于是除夕之夜,别人在家喝着酒过的年,他蹲在程宅门外,喝着西北风过的年。
程宗扬笑道:“独孤郎,辛苦了。”
独孤谓连称不敢,然后紧跑两步,跟在马侧。
程宗扬只带了敖润和吴三桂两人,结果一上街才现,自己带的随从还算多的。
同住在宣平坊的尚书左仆射严绶,尚书右仆射卢钧两位尚书省的主官,都只带了一名提灯的随从。
其余低阶官员都是单身独骑,自己拿着灯笼。
从宣平坊到大明宫的大街长十二三里,沿途各坊不断有官员或是乘马,或是步行,汇入上朝的队伍。
满街灯火相望,衣冠载道,官员们戴着乌纱幞头,身着朱紫官服,依照品阶不同,腰间佩戴着金鱼袋、银鱼袋,一个个相貌堂堂,气宇轩昂,尽显帝国精英官僚的风范。
敖润在前面牵着马,一路上左顾右盼,程宗扬也觉得大开眼界。
他此前只跟段文楚、独孤谓这些唐国官员打过交道,独孤郎自不用说,长安城有名的帅哥,段文楚也是相貌不凡。
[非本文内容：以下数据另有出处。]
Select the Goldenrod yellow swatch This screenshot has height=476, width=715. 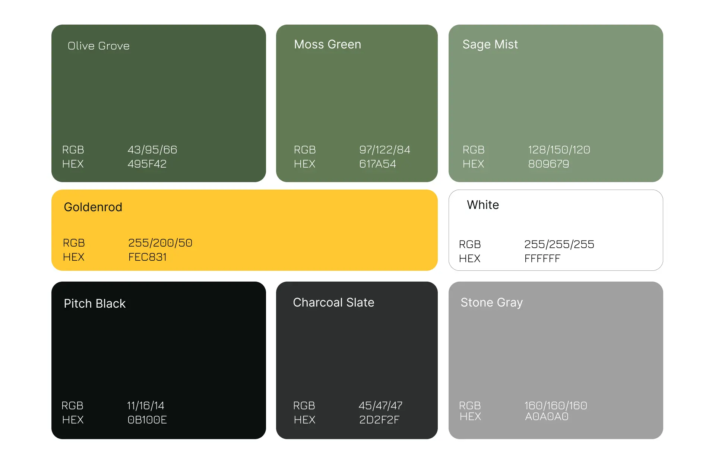[244, 223]
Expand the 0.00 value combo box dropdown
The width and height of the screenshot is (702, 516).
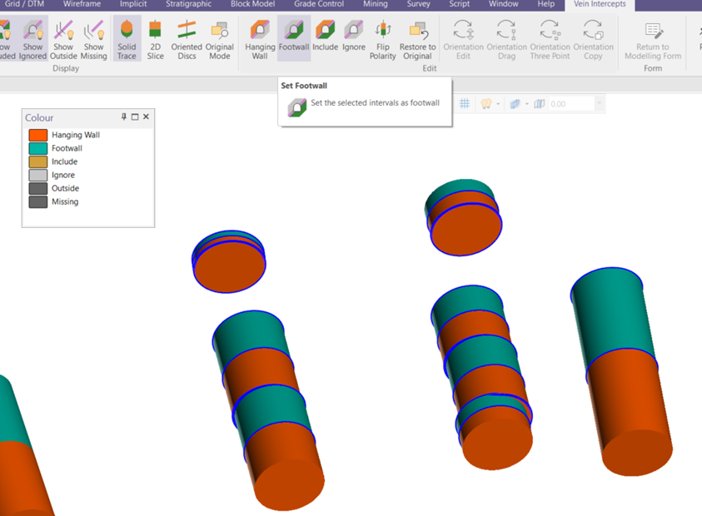(x=599, y=104)
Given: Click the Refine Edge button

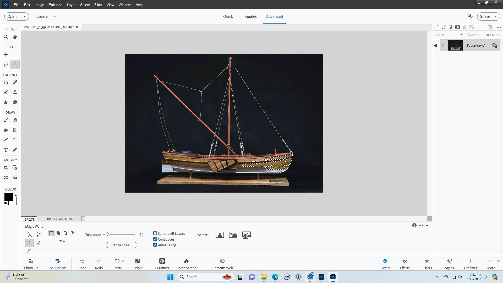Looking at the screenshot, I should (x=121, y=245).
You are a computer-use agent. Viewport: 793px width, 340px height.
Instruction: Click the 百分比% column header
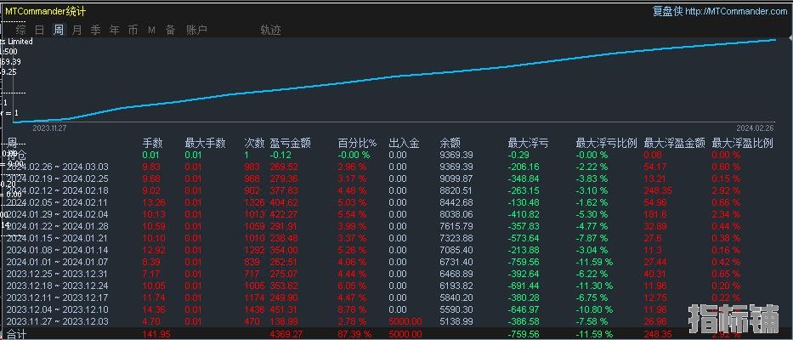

他原来以为只是个例,此时才现,满大街的唐国官员,就没有一个长得丑的!
随便拉出来一个,都是身材高大,相貌端正。
程宗扬禁不住道:“唐国官员都长相这么出众?”
“回君上,”
独孤谓道:“唐国官员都要吏部考核才能出仕,先考的就是长相。”
听了独孤谓解释之后,程宗扬才知道,唐国士人通过科举,只是有了作官的资格,正式成为官员,还需要通过吏部的考试。
考试内容共有四项,依次是身、言、书、判。
身是指外貌,须得体貌丰伟,相貌堂皇才算合格。
言指口才,不能口吃或者口音太重。
书指书法笔迹,最后的判是指通晓桉牍公文。
四项之中,相貌排在第一位,公务能力反而排在最后……唐国如此强盛,只能说明人家的选材方法还是很科学的,帅哥就是比丑逼有能力!
“长得丑点,连官都不让当,”
程宗扬感叹道:“这是赤裸裸的歧视啊。”
独孤谓陪着笑脸,心里暗自嘀咕,领导这是对我有看法?可我都被打成这样了,还能怎么着?往脸上划两刀,哄领导开心?问题是这会儿你开心了,回头别的领导喜欢帅的,我怎么办?程宗扬道:“独孤郎当年在身这一项上,想必是拔得头筹了。”
独孤谓干笑道:“君上见笑了。”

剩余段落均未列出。